> **Work to complete**:
Each line of data below is to be returned exactly, leaving out any picture.

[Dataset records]
================================

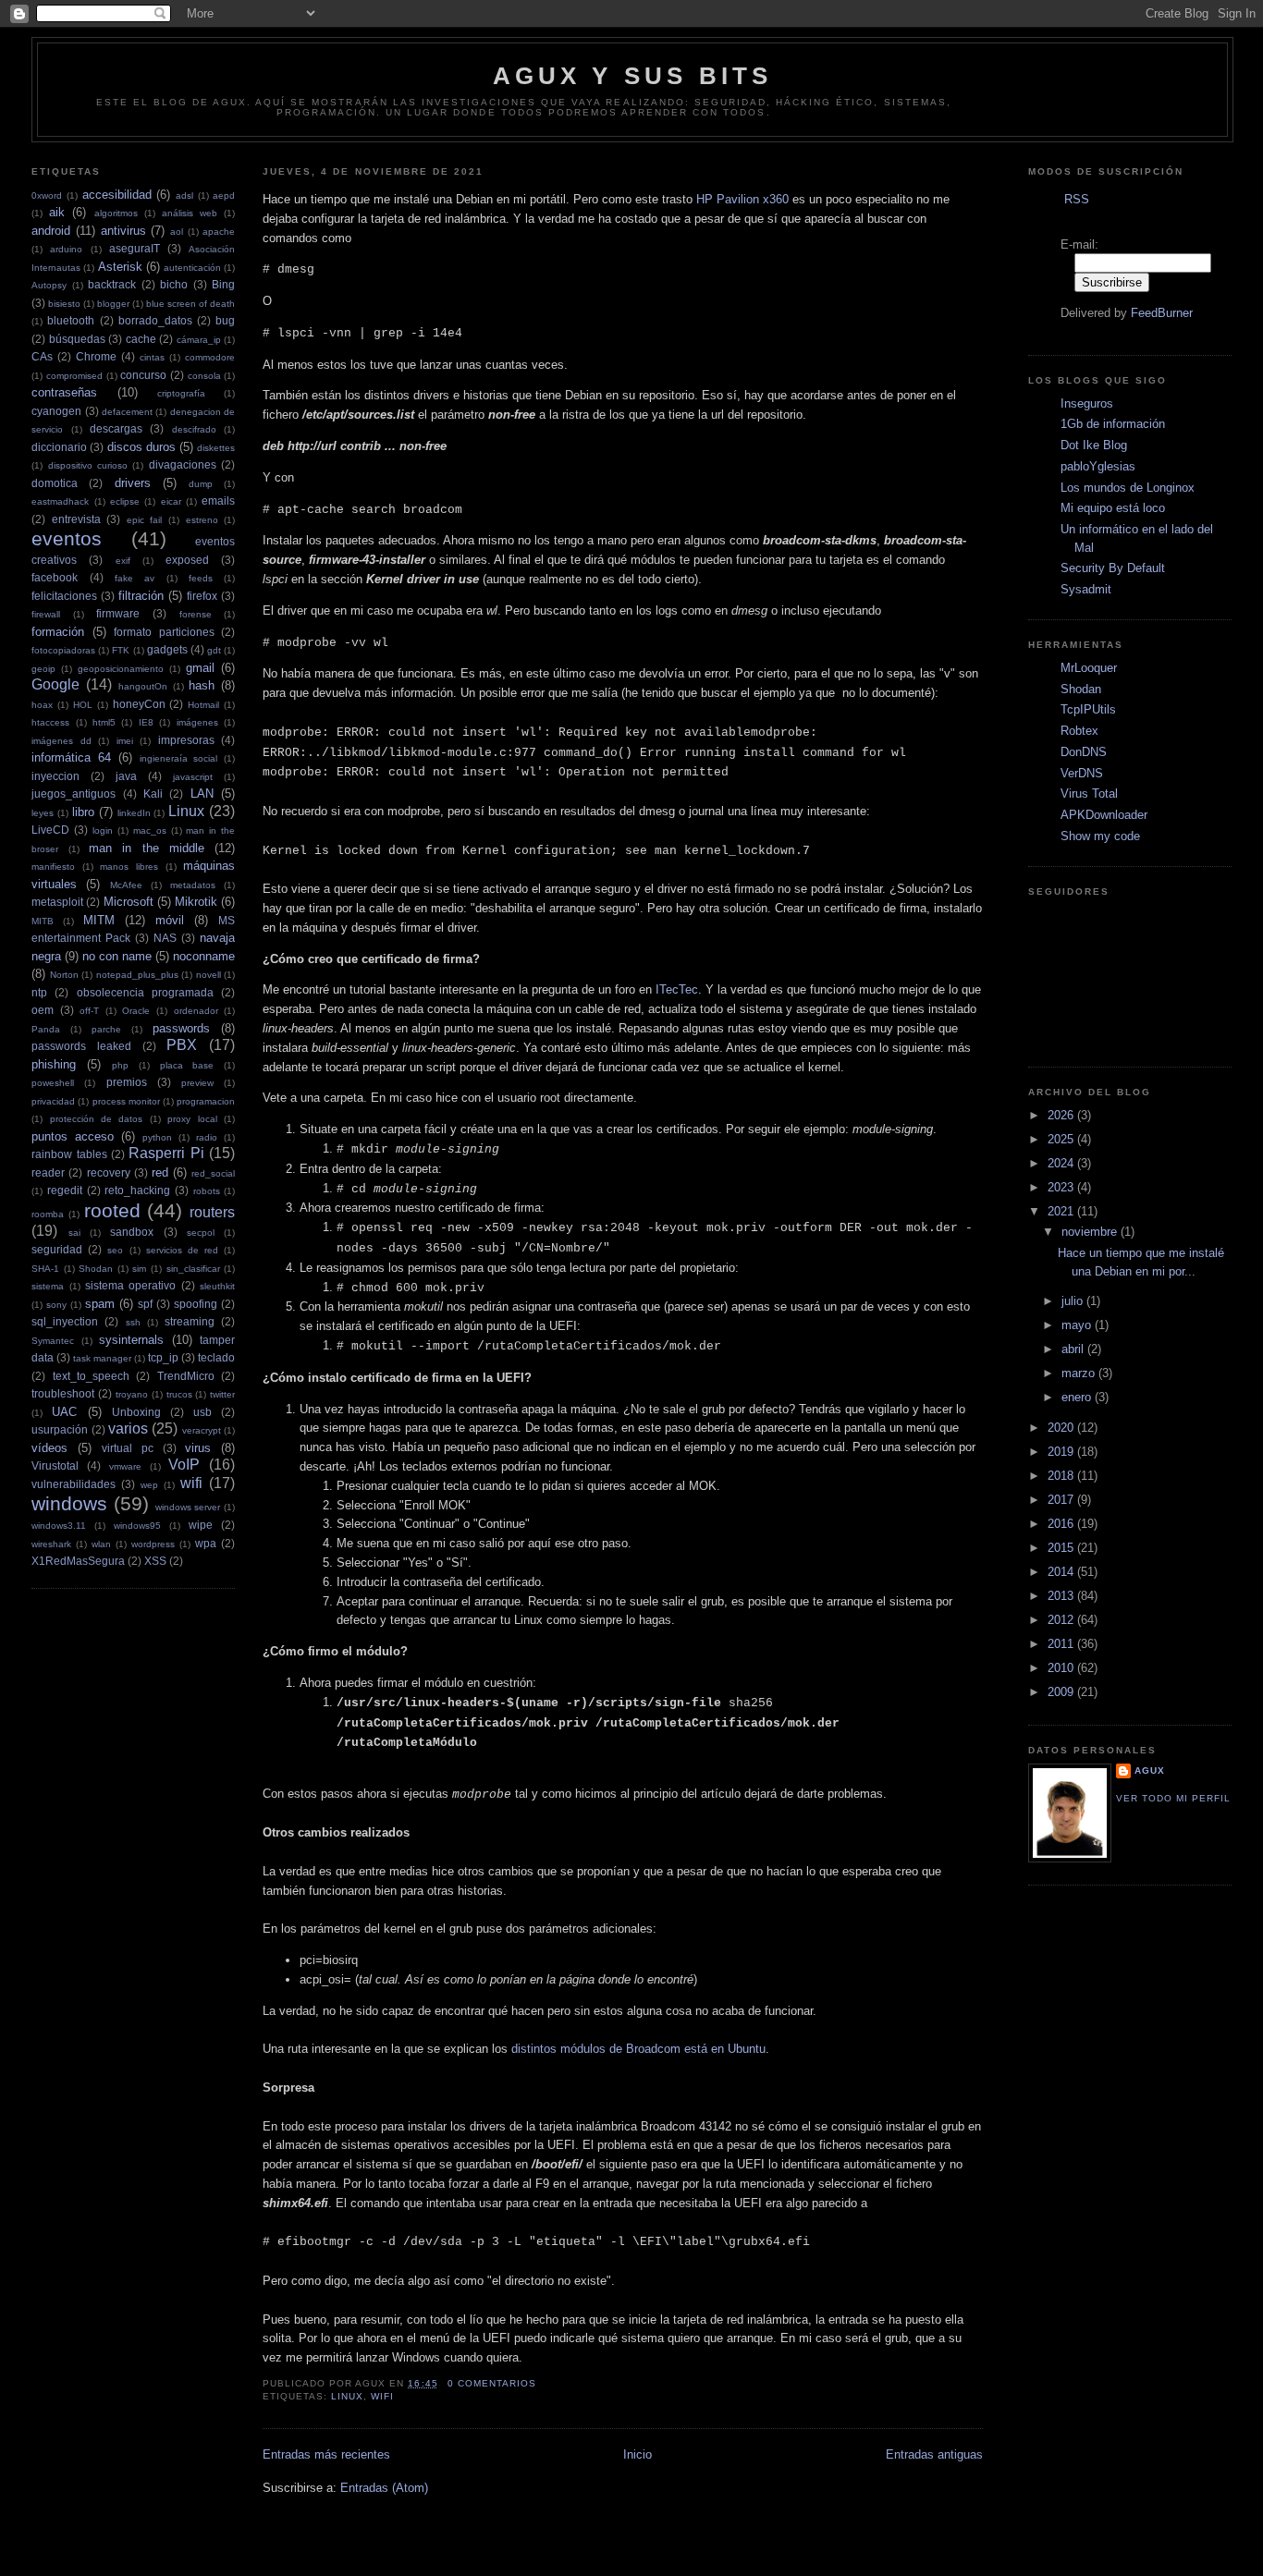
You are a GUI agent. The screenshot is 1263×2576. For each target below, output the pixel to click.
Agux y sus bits (633, 76)
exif (123, 560)
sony (56, 1305)
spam (100, 1304)
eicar (171, 501)
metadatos (192, 885)
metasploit (57, 902)
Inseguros (1087, 403)
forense (195, 614)
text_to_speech (91, 1376)
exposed (187, 560)
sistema (47, 1286)
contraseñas (64, 392)
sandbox (131, 1232)
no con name (117, 956)
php (120, 1065)
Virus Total (1089, 793)
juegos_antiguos (73, 793)
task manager (102, 1358)
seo (115, 1250)
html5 (104, 722)
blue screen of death (190, 304)
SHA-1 (45, 1269)
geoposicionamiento (121, 669)
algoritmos (116, 213)
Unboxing (136, 1412)
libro (83, 812)
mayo (1078, 1325)
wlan (101, 1544)
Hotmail (203, 705)
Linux (186, 811)
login (102, 830)
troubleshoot (62, 1393)
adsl (184, 195)
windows (69, 1503)
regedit (64, 1190)
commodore (210, 357)
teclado (216, 1357)
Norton (64, 975)
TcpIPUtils (1088, 709)
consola (204, 376)
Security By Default (1113, 568)
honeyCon (139, 704)
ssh (133, 1322)
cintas (152, 357)
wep (149, 1485)
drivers (133, 483)
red (160, 1172)
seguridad (56, 1249)
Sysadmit (1086, 589)
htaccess (50, 722)
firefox (202, 596)
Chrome (96, 356)
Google (55, 684)
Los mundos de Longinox (1128, 487)
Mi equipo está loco (1113, 508)
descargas (116, 428)
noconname (204, 956)
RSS (1076, 199)
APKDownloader (1104, 815)
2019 (1062, 1452)
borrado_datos (155, 320)
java (126, 776)
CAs (42, 356)
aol (176, 231)
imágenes (197, 722)
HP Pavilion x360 (742, 199)
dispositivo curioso (88, 465)
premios (126, 1082)
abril (1074, 1349)
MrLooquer (1089, 668)
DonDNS (1084, 752)
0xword (46, 195)
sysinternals (131, 1340)
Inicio (637, 2454)
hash (202, 685)
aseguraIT (134, 248)
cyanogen (56, 411)
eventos (66, 538)
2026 (1062, 1115)
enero (1078, 1397)
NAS (165, 938)
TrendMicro (186, 1376)
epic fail (145, 520)
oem (42, 1010)
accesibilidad (117, 194)
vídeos (49, 1448)
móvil (169, 920)
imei (124, 741)
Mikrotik (196, 902)
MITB (42, 921)
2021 (1062, 1211)
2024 (1062, 1163)
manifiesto (53, 866)
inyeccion (55, 776)
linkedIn (134, 813)
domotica (54, 483)
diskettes (216, 448)
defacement (127, 412)
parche (106, 1029)
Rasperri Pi (166, 1153)
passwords (181, 1028)
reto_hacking (137, 1190)
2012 (1062, 1620)
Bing (223, 284)
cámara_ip (199, 340)
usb (202, 1412)
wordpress (153, 1544)
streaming (190, 1321)
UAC (64, 1412)
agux (1149, 1770)
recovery (108, 1172)
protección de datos (96, 1119)
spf (145, 1304)
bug (225, 320)
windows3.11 (58, 1525)
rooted (112, 1210)
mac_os (149, 830)
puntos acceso (72, 1136)
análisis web (189, 213)
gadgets (167, 649)
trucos (179, 1394)
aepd (224, 195)
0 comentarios (492, 2383)
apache (218, 231)
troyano (132, 1394)
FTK (120, 650)
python (157, 1137)
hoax (42, 705)
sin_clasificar (193, 1269)
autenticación (192, 267)
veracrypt (201, 1430)
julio (1073, 1301)
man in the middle (146, 848)
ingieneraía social (179, 758)
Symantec (52, 1341)
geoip (43, 669)
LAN (202, 793)
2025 (1062, 1139)
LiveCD (50, 830)
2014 (1062, 1572)
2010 (1062, 1668)
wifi (191, 1483)
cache (141, 339)
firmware (118, 613)
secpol (201, 1232)
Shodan (96, 1269)
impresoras (186, 740)
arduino (66, 249)
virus (198, 1448)
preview (197, 1083)
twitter (222, 1394)
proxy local (191, 1119)
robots (206, 1191)
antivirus (123, 231)
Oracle (136, 1011)
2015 (1062, 1548)
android (50, 231)
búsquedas (77, 339)
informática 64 (71, 757)
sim (139, 1269)
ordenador (196, 1011)
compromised (74, 376)
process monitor (126, 1101)
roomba (47, 1214)
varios (128, 1428)
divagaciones (182, 464)
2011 (1062, 1644)
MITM (99, 920)
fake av (134, 578)
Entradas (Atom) (384, 2488)
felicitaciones (64, 596)
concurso (143, 375)
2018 (1062, 1476)
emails (218, 500)
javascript (193, 777)
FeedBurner (1162, 313)
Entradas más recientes (326, 2454)
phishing (53, 1064)
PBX (181, 1045)
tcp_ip (163, 1357)
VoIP (184, 1464)
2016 (1062, 1524)
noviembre (1091, 1232)
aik (57, 212)
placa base (187, 1065)
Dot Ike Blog (1094, 445)
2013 (1062, 1596)
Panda (45, 1029)
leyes (42, 813)
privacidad (53, 1101)
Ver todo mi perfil (1173, 1798)
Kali (153, 793)
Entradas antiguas (934, 2454)
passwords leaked (81, 1046)
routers (212, 1212)
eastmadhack (60, 501)
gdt (214, 650)
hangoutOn (142, 686)
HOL (82, 705)
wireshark (51, 1544)
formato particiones (164, 632)
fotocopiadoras (63, 650)
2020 (1062, 1428)
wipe (201, 1525)
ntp (39, 992)
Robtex (1079, 731)
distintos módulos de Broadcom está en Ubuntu (638, 2049)
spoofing (195, 1304)
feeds (201, 578)
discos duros (141, 447)
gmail (200, 668)
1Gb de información (1113, 424)
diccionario (59, 447)
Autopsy (49, 285)
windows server (188, 1507)
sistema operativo (130, 1285)
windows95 (137, 1525)
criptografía (181, 393)
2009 (1062, 1692)
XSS (155, 1561)
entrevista (76, 519)
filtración (141, 596)
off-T (89, 1011)
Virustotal (55, 1465)
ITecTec (677, 989)
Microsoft (128, 902)
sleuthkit (217, 1286)
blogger (113, 304)
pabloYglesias (1098, 466)
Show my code (1100, 836)
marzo (1079, 1373)
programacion (206, 1101)
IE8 (146, 722)
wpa (205, 1543)
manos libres (129, 866)
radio (206, 1137)
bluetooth (70, 320)
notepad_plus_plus (137, 975)
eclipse (125, 501)
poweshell (52, 1083)
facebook (54, 577)
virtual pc (127, 1448)
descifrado (194, 429)
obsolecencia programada (145, 992)
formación (57, 632)
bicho (174, 284)
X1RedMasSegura (78, 1561)
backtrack (112, 284)
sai (74, 1232)
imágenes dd (61, 741)
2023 (1062, 1187)
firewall (45, 614)
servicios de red (182, 1250)
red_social (213, 1173)
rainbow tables (68, 1154)
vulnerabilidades (73, 1484)
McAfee (126, 885)
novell (208, 975)
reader (48, 1172)
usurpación (59, 1429)
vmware (125, 1466)
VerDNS (1082, 773)
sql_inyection (64, 1321)
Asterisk (120, 267)
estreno (202, 520)
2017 (1062, 1500)
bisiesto (64, 304)
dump (201, 484)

================================

> **Result of this task**:
You are a GUI agent. The screenshot is 1263×2576. For each target below, output the pixel to click.
Agux y sus bits (633, 76)
exif (123, 560)
sony (56, 1305)
spam (100, 1304)
eicar (171, 501)
metadatos (192, 885)
metasploit (57, 902)
Inseguros (1087, 403)
forense (195, 614)
text_to_speech (91, 1376)
exposed (187, 560)
sistema (47, 1286)
contraseñas (64, 392)
sandbox (131, 1232)
no con name (117, 956)
php (120, 1065)
Virus Total (1089, 793)
juegos_antiguos (73, 793)
task manager (102, 1358)
seo (115, 1250)
html5 (104, 722)
blue screen of death (190, 304)
SHA-1 (45, 1269)
geoposicionamiento (121, 669)
algoritmos (116, 213)
Unboxing (136, 1412)
libro (83, 812)
mayo (1078, 1325)
wlan (101, 1544)
Hotmail (203, 705)
Linux (186, 811)
login (102, 830)
troubleshoot (62, 1393)
adsl (184, 195)
windows (69, 1503)
regedit (64, 1190)
commodore (210, 357)
teclado (216, 1357)
Norton (64, 975)
TcpIPUtils (1088, 709)
consola (204, 376)
Security By Default (1113, 568)
honeyCon (139, 704)
ssh (133, 1322)
cintas (152, 357)
wep (149, 1485)
drivers (133, 483)
red (160, 1172)
seguridad (56, 1249)
Sysadmit (1086, 589)
htaccess (50, 722)
firefox (202, 596)
Chrome (96, 356)
Google (55, 684)
Los mundos de Longinox (1128, 487)
Mi equipo está loco (1113, 508)
descargas (116, 428)
noconname (204, 956)
RSS (1076, 199)
APKDownloader (1104, 815)
2019 (1062, 1452)
borrado_datos (155, 320)
java (126, 776)
CAs (42, 356)
aol (176, 231)
imágenes (197, 722)
HP Pavilion x360 (742, 199)
dispositivo curioso (88, 465)
premios (126, 1082)
abril (1074, 1349)
MrLooquer (1089, 668)
DonDNS (1084, 752)
0xword (46, 195)
sysinternals (131, 1340)
Inicio (637, 2454)
hash (202, 685)
aseguraIT (134, 248)
cyanogen (56, 411)
eventos (66, 538)
2026 (1062, 1115)
enero (1078, 1397)
NAS (165, 938)
TrendMicro (186, 1376)
epic fail (145, 520)
oem (42, 1010)
accesibilidad (117, 194)
vídeos (49, 1448)
móvil (169, 920)
imei (124, 741)
Mikrotik (196, 902)
MITB (42, 921)
2021 (1062, 1211)
2024 (1062, 1163)
manifiesto (53, 866)
inyeccion (55, 776)
linkedIn (134, 813)
domotica (54, 483)
diskettes (216, 448)
defacement (127, 412)
parche (106, 1029)
Rasperri Pi (166, 1153)
passwords (181, 1028)
reto_hacking (137, 1190)
2012 (1062, 1620)
Bing (223, 284)
cámara_ip (199, 340)
usb (202, 1412)
wordpress (153, 1544)
streaming (190, 1321)
UAC (64, 1412)
agux (1149, 1770)
recovery (108, 1172)
protección de datos (96, 1119)
spf (145, 1304)
bug (225, 320)
windows3.11 (58, 1525)
rooted (112, 1210)
mac_os (149, 830)
puntos acceso (72, 1136)
análisis web (189, 213)
gadgets (167, 649)
trucos (179, 1394)
aepd (224, 195)
0 comentarios (492, 2383)
apache (218, 231)
troyano (132, 1394)
FTK (120, 650)
python (157, 1137)
hoax (42, 705)
sin_clasificar (193, 1269)
autenticación (192, 267)
veracrypt (201, 1430)
julio (1073, 1301)
man in the middle (146, 848)
ingieneraía social (179, 758)
Symantec (52, 1341)
geoip (43, 669)
LAN (202, 793)
2025 (1062, 1139)
LiveCD (50, 830)
2014 (1062, 1572)
2010 (1062, 1668)
wifi (191, 1483)
cache (141, 339)
firmware (118, 613)
secpol (201, 1232)
Shodan (96, 1269)
impresoras (186, 740)
arduino (66, 249)
virus (198, 1448)
preview (197, 1083)
twitter (222, 1394)
proxy local (191, 1119)
robots (206, 1191)
antivirus (123, 231)
Oracle (136, 1011)
2015 (1062, 1548)
android (50, 231)
búsquedas (77, 339)
informática 64 (71, 757)
sim (139, 1269)
ordenador (196, 1011)
compromised (74, 376)
process monitor (126, 1101)
roomba (47, 1214)
varios (128, 1428)
divagaciones (182, 464)
2011 (1062, 1644)
MITM (99, 920)
fake av (134, 578)
Entradas (Atom) (384, 2488)
felicitaciones (64, 596)
concurso (143, 375)
2018 (1062, 1476)
emails (218, 500)
javascript (193, 777)
FeedBurner (1162, 313)
Entradas más recientes (326, 2454)
phishing (53, 1064)
PBX (181, 1045)
tcp_ip (163, 1357)
VoIP (184, 1464)
2016 (1062, 1524)
noviembre (1091, 1232)
aik (57, 212)
placa base (187, 1065)
Dot Ike Blog (1094, 445)
2013 (1062, 1596)
Panda (45, 1029)
leyes (42, 813)
privacidad (53, 1101)
Ver todo mi perfil (1173, 1798)
Kali (153, 793)
Entradas antiguas (934, 2454)
passwords leaked (81, 1046)
routers (212, 1212)
eastmadhack (60, 501)
gdt (214, 650)
hangoutOn (142, 686)
HOL (82, 705)
wireshark (51, 1544)
formato particiones (164, 632)
fotocopiadoras (63, 650)
2020 (1062, 1428)
wipe (201, 1525)
ntp (39, 992)
Robtex (1079, 731)
distintos módulos de Broadcom está en Ubuntu (638, 2049)
spoofing (195, 1304)
feeds (201, 578)
discos duros (141, 447)
gmail (200, 668)
1Gb de información (1113, 424)
diccionario (59, 447)
Autopsy (49, 285)
windows server (188, 1507)
sistema operativo (130, 1285)
windows95 (137, 1525)
criptografía (181, 393)
2009 (1062, 1692)
XSS (155, 1561)
entrevista (76, 519)
filtración (141, 596)
off-T (89, 1011)
Virustotal (55, 1465)
ITecTec (677, 989)
Microsoft (128, 902)
sleuthkit (217, 1286)
blogger (113, 304)
pabloYglesias (1098, 466)
Show my code (1100, 836)
marzo (1079, 1373)
programacion (206, 1101)
IE8 (146, 722)
wpa (205, 1543)
manos libres (129, 866)
radio (206, 1137)
bluetooth (70, 320)
notepad_plus_plus (137, 975)
eclipse (125, 501)
poweshell (52, 1083)
facebook (54, 577)
virtual pc (127, 1448)
descifrado (194, 429)
obsolecencia programada (145, 992)
formación (57, 632)
bicho (174, 284)
X1RedMasSegura (78, 1561)
backtrack (112, 284)
sai (74, 1232)
imágenes dd (61, 741)
2023 (1062, 1187)
firewall (45, 614)
servicios de red (182, 1250)
red_social (213, 1173)
rainbow tables (68, 1154)
vulnerabilidades (73, 1484)
McAfee (126, 885)
novell (208, 975)
reader (48, 1172)
usurpación (59, 1429)
vmware (125, 1466)
VerDNS (1082, 773)
sql_inyection (64, 1321)
Asterisk (120, 267)
estreno (202, 520)
2017 (1062, 1500)
bisiesto (64, 304)
dump (201, 484)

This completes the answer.